Exercise goal – The goal is to restate all of the records below word for word.

==== Data provided ====

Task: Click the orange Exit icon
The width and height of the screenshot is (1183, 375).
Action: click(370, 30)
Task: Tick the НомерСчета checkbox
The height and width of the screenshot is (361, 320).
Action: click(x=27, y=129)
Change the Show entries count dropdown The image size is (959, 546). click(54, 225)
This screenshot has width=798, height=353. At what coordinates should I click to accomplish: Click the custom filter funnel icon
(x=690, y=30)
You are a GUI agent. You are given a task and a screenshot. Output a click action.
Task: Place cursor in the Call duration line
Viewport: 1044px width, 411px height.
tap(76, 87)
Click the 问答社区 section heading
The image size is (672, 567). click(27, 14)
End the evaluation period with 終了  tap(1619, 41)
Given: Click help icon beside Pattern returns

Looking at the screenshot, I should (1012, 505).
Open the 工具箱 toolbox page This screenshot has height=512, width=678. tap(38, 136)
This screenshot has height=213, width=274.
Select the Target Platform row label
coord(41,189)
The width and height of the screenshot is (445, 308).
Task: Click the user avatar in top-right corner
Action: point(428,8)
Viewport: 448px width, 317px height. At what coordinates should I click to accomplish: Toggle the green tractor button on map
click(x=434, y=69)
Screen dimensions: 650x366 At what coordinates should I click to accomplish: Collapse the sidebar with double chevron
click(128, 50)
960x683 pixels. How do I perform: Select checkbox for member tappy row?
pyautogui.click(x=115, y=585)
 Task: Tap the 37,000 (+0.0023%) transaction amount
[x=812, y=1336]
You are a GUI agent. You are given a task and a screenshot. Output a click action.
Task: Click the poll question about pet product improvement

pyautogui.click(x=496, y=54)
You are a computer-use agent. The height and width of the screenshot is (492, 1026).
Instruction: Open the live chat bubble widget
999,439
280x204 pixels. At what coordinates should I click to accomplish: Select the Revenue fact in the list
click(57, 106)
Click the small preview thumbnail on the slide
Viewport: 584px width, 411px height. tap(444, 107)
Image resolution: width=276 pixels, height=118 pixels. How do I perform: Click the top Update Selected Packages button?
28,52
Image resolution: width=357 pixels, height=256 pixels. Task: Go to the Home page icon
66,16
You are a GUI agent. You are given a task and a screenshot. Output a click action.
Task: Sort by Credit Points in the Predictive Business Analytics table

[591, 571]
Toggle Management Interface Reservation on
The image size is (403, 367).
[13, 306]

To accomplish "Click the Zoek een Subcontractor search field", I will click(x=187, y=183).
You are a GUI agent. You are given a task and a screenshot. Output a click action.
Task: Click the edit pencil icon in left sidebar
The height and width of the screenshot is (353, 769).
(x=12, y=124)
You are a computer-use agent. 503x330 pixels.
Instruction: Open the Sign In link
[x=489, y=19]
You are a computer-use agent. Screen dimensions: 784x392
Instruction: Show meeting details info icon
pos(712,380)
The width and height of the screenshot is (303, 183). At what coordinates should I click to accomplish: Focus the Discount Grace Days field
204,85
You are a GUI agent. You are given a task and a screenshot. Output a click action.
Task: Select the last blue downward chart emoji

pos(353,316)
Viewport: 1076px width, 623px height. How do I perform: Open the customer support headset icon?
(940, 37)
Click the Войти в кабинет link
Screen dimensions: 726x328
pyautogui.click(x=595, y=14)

====

Response to the task –
Task: Click the orange Exit icon
The width and height of the screenshot is (1183, 375).
Action: click(370, 30)
Task: Tick the НомерСчета checkbox
The height and width of the screenshot is (361, 320).
Action: click(x=27, y=129)
Change the Show entries count dropdown The image size is (959, 546). click(54, 225)
This screenshot has width=798, height=353. At what coordinates should I click to accomplish: Click the custom filter funnel icon
(x=690, y=30)
You are a GUI agent. You are given a task and a screenshot. Output a click action.
Task: Place cursor in the Call duration line
Viewport: 1044px width, 411px height.
tap(76, 87)
Click the 问答社区 section heading
The image size is (672, 567). click(27, 14)
End the evaluation period with 終了  tap(1619, 41)
Given: Click help icon beside Pattern returns

Looking at the screenshot, I should (1012, 505).
Open the 工具箱 toolbox page This screenshot has height=512, width=678. tap(38, 136)
This screenshot has height=213, width=274.
Select the Target Platform row label
coord(41,189)
The width and height of the screenshot is (445, 308).
Task: Click the user avatar in top-right corner
Action: point(428,8)
Viewport: 448px width, 317px height. At what coordinates should I click to accomplish: Toggle the green tractor button on map
click(x=434, y=69)
Screen dimensions: 650x366 At what coordinates should I click to accomplish: Collapse the sidebar with double chevron
click(128, 50)
960x683 pixels. How do I perform: Select checkbox for member tappy row?
pyautogui.click(x=115, y=585)
 Task: Tap the 37,000 (+0.0023%) transaction amount
[x=812, y=1336]
You are a GUI agent. You are given a task and a screenshot. Output a click action.
Task: Click the poll question about pet product improvement

pyautogui.click(x=496, y=54)
You are a computer-use agent. The height and width of the screenshot is (492, 1026).
Instruction: Open the live chat bubble widget
999,439
280x204 pixels. At what coordinates should I click to accomplish: Select the Revenue fact in the list
click(57, 106)
Click the small preview thumbnail on the slide
Viewport: 584px width, 411px height. tap(444, 107)
Image resolution: width=276 pixels, height=118 pixels. How do I perform: Click the top Update Selected Packages button?
28,52
Image resolution: width=357 pixels, height=256 pixels. Task: Go to the Home page icon
66,16
You are a GUI agent. You are given a task and a screenshot. Output a click action.
Task: Sort by Credit Points in the Predictive Business Analytics table

[591, 571]
Toggle Management Interface Reservation on
The image size is (403, 367).
[13, 306]

To accomplish "Click the Zoek een Subcontractor search field", I will click(x=187, y=183).
You are a GUI agent. You are given a task and a screenshot. Output a click action.
Task: Click the edit pencil icon in left sidebar
The height and width of the screenshot is (353, 769).
(x=12, y=124)
You are a computer-use agent. 503x330 pixels.
Instruction: Open the Sign In link
[x=489, y=19]
You are a computer-use agent. Screen dimensions: 784x392
Instruction: Show meeting details info icon
pos(712,380)
The width and height of the screenshot is (303, 183). At what coordinates should I click to accomplish: Focus the Discount Grace Days field
204,85
You are a GUI agent. You are given a task and a screenshot. Output a click action.
Task: Select the last blue downward chart emoji

pos(353,316)
Viewport: 1076px width, 623px height. How do I perform: Open the customer support headset icon?
(940, 37)
Click the Войти в кабинет link
Screen dimensions: 726x328
pyautogui.click(x=595, y=14)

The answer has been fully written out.